For anyone sneaking a peak at this review who hasn’t read Malice, the TL;DR is that it is very good, and you don’t need to worry about starting a duology that doesn’t end well. Now go away, for I really don’t have a way to talk about this book without spoiling Malice.


Excepting a brief prologue, this book picks up the story a century after the events of Malice. Alyce has set up a court in the former kingdom of Briar, and the assorted magical creatures not welcome in the Faerie realm of Etheria (imps, goblins, demons, and the like) have flocked to her. They’ve been fighting a war against Etheria all this time (and winning).
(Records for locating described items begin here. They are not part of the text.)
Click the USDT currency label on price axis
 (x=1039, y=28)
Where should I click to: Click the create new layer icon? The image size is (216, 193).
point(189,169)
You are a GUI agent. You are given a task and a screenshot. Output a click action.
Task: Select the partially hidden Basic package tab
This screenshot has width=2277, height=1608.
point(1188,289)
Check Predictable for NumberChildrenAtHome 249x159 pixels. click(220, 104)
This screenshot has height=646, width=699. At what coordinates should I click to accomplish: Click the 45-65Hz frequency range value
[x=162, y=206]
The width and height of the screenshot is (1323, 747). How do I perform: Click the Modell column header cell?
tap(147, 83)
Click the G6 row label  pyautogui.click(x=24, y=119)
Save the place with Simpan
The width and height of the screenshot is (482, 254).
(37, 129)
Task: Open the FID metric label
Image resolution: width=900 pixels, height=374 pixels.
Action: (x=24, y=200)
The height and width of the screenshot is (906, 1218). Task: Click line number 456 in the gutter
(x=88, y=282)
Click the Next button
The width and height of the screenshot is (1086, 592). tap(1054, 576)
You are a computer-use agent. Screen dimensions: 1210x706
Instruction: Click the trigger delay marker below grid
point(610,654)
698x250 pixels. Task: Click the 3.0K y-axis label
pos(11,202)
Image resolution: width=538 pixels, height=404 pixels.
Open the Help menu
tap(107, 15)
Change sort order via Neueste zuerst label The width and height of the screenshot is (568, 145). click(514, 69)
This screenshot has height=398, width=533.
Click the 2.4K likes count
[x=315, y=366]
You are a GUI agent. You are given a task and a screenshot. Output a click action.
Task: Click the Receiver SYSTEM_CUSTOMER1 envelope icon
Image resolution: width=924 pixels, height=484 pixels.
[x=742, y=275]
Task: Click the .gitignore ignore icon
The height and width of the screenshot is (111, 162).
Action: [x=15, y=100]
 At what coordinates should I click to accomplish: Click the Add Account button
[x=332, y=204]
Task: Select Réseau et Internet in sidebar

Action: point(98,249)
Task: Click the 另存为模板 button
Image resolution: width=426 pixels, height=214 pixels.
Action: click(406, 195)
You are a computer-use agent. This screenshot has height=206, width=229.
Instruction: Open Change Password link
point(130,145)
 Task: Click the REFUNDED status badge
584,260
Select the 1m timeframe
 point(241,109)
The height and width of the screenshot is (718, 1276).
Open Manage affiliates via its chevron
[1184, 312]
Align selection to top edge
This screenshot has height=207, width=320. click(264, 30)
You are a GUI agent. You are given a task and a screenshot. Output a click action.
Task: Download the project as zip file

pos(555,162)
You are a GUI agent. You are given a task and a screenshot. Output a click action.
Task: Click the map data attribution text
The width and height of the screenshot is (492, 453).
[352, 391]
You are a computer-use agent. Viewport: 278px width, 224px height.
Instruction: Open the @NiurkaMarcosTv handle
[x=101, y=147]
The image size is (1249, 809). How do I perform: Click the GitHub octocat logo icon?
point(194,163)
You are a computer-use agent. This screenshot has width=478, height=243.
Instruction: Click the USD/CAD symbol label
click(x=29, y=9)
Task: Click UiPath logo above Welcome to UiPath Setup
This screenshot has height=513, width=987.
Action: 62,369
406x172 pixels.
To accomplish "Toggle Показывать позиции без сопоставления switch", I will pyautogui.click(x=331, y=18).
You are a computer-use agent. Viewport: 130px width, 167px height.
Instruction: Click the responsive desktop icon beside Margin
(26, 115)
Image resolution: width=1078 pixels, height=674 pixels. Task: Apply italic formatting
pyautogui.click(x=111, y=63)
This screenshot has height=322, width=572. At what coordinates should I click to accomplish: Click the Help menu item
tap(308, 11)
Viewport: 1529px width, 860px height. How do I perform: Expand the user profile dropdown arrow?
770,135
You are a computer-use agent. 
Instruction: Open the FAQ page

Aurora has been kept safe, her existence hidden from the court while Alyce continues to search for a way to bring her out of her enchanted sleep. To be more precise: the curse was softened at the end of Malice so that literally anyone except Alyce could kiss Aurora awake, but Alyce’s memories had been twisted so she would hate Alyce. That, specifically, is what Alyce wanted to avoid.


I don’t feel that it’s a spoiler to tell you that Aurora does in fact get woken up during this book, and she is less than thrilled by everything that happened since she fell into her cursed sleep. For her part, Alyce has changed over the previous century, and has become more devoted to the ideal of Aurora than Aurora herself in that time. None of this is surprising.


Naturally the book is mostly focused on the relationship between the two of them. It’s not a question of two lovers trying to make it work against impossible odds; it’s a question of two lovers trying to decide if they want to make it work, and if they can even talk to one another. Every interaction between the two of them is fraught. It’s not the easiest book to read.


Like with Malice, the book starts out kind of slow, but the pacing gets to be breakneck by the end as everything (Alyce & Aurora, Alyce’s internal struggles, the war) comes together. I give Heather Walter lots of credit for planting careful seeds along the way; I didn’t anticipate how things were going to play out, but once they did it all fit together perfectly. The ending (which I’m not implying is happy or sad, either one - read and find out for yourself) is beautiful. I cannot imagine anything more fitting.